I have spent the past few days extensively reading more about JFK, from several books borrowed from the UVA library – among them Jack and Lem (about his lifelong friendship with Lemoyne Billings) and JFK: Reckless Youth (a rather long-winded and badly written but compendious account), and got a copy of Counselor, Ted Sorensen’s memoir / autobiography written in his old age, finished a few years before his death at 82 in 2010.
A few things I copied to my journal:
From a letter to Billings describing seeing the Pope in Rome in 1938, showing JFK’s wonderful needling sense of humor: “The pope didn’t actually mention you by name but he gave me the impression that he was thinking of you.” [quoted in Reckless Youth, but I didn’t note the page.]
Billings, retrospectively, on Kennedy and combat: “I always thought that it was kind of interesting that Jack read Hemingway an awful lot, with all those flawed heroes coming on strong; striving, enduring, spoiling for fights and for opportunities to prove themselves. That was Jack.” [Jack and Lem, p. 98]
“A Catholic priest at Buna, New Guinea, wrote home that Jack Kennedy was a `fine, upstanding lad, guts, brains, courage to give away, generous, worshipped by his lads.’” [Reckless Youth, 623]
Jim Reed: “He claimed to me once that he’d never had an unhappy day in his life.” [Reckless Youth, 629]
Torbert Macdonald, visiting Kennedy in the hospital where he lay incapacitated. “`I feel great,’ he said. `Great?’ I echoed? `Well,’ he smiled, `great considering the shape I’m in.’” [Reckless Youth, 655]
Sorensen on Joe Kennedy: “Ultimately, whatever names might have been hurled at him by his critics – bigot, right-winger, isolationist, ruthless capitalist – the fact remains that Joseph P. Kennedy fathered the most idealistic, open-minded, internationalist president since World War II, and he deserves much credit for his family’s many other remarkable accomplishments.” [Counselor, 261] I would include Eisenhower as idealistic, open-minded and internationalist, but in general I agree with Sorensen.
Sorensen quoting his own eulogy for JFK delivered in December, 1963. “`Elders who had scoffed at his youth felt suddenly that they had been orphaned,’ I said. `Youth, who had been impatient with his patience, felt suddenly older and grayer.’” [Counselor, 371]
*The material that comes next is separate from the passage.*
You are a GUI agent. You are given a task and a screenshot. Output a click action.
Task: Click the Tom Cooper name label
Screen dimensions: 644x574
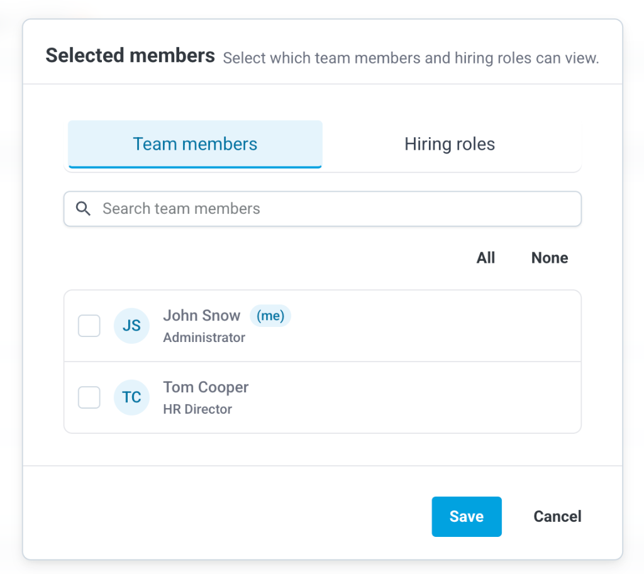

There is much more, but that’s enough. What a privilege it was to be young and have John F. Kennedy’s star blaze across the landscape! The joy and inspiration he provided outlived the grief and darkness that followed. It seems like it is destined to outlive those of us who still remember him, as the memory of Lincoln endured far beyond his own time and seems likely to endure as long as history itself remains.